EXCERPT:
Was Goldman Sachs finally disassociating itself from William Henry Vanderbilt’s sentiment that “the public be damned”? Or was it merely yielding to the obvious?
In fact, the firm had long included “reputational risk” in its 10-K reports. But its 2009 filing suggested that it was taking the threat more seriously; that notion was reinforced when the company hired high-powered outside PR counsel and replaced its chief spokesperson. Unfortunately, Goldman—like many companies—drew the wrong conclusion from its experience as a corporate piñata. Its 10-K filings and its subsequent actions reduced reputational risk to two words: bad publicity. “We may be adversely affected by . . . negative publicity . . . regardless of the factual basis for the assertions being made,” it griped.
Now, there’s no question that negative publicity can lead to unwanted attention from the government, not to mention the tort bar. It can undermine employee morale and make customers skittish. It can sink sales, wreck careers, and move markets.

WRITTEN PROBLEM: Print the full passage about Goldman Sachs and reputational risk, word for word.

MATERIAL:
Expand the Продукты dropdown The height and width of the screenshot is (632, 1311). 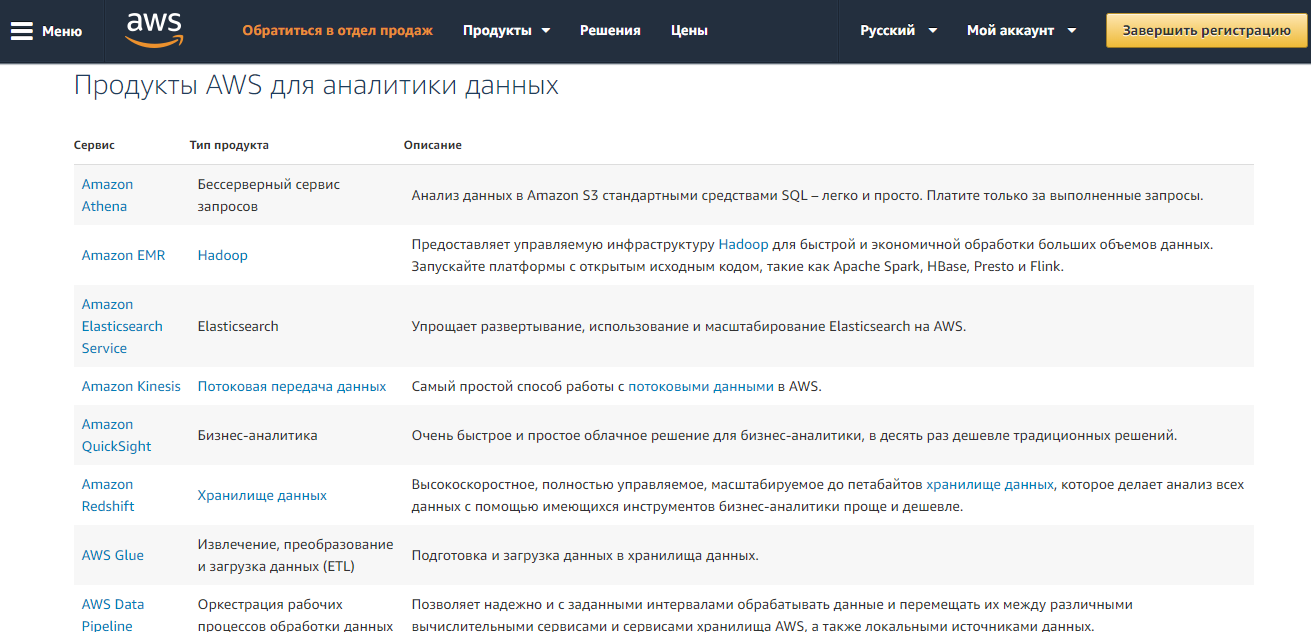point(505,30)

WORKED ANSWER:
Was Goldman Sachs finally disassociating itself from William Henry Vanderbilt’s sentiment that “the public be damned”? Or was it merely yielding to the obvious?
In fact, the firm had long included “reputational risk” in its 10-K reports. But its 2009 filing suggested that it was taking the threat more seriously; that notion was reinforced when the company hired high-powered outside PR counsel and replaced its chief spokesperson. Unfortunately, Goldman—like many companies—drew the wrong conclusion from its experience as a corporate piñata. Its 10-K filings and its subsequent actions reduced reputational risk to two words: bad publicity. “We may be adversely affected by . . . negative publicity . . . regardless of the factual basis for the assertions being made,” it griped.
Now, there’s no question that negative publicity can lead to unwanted attention from the government, not to mention the tort bar. It can undermine employee morale and make customers skittish. It can sink sales, wreck careers, and move markets.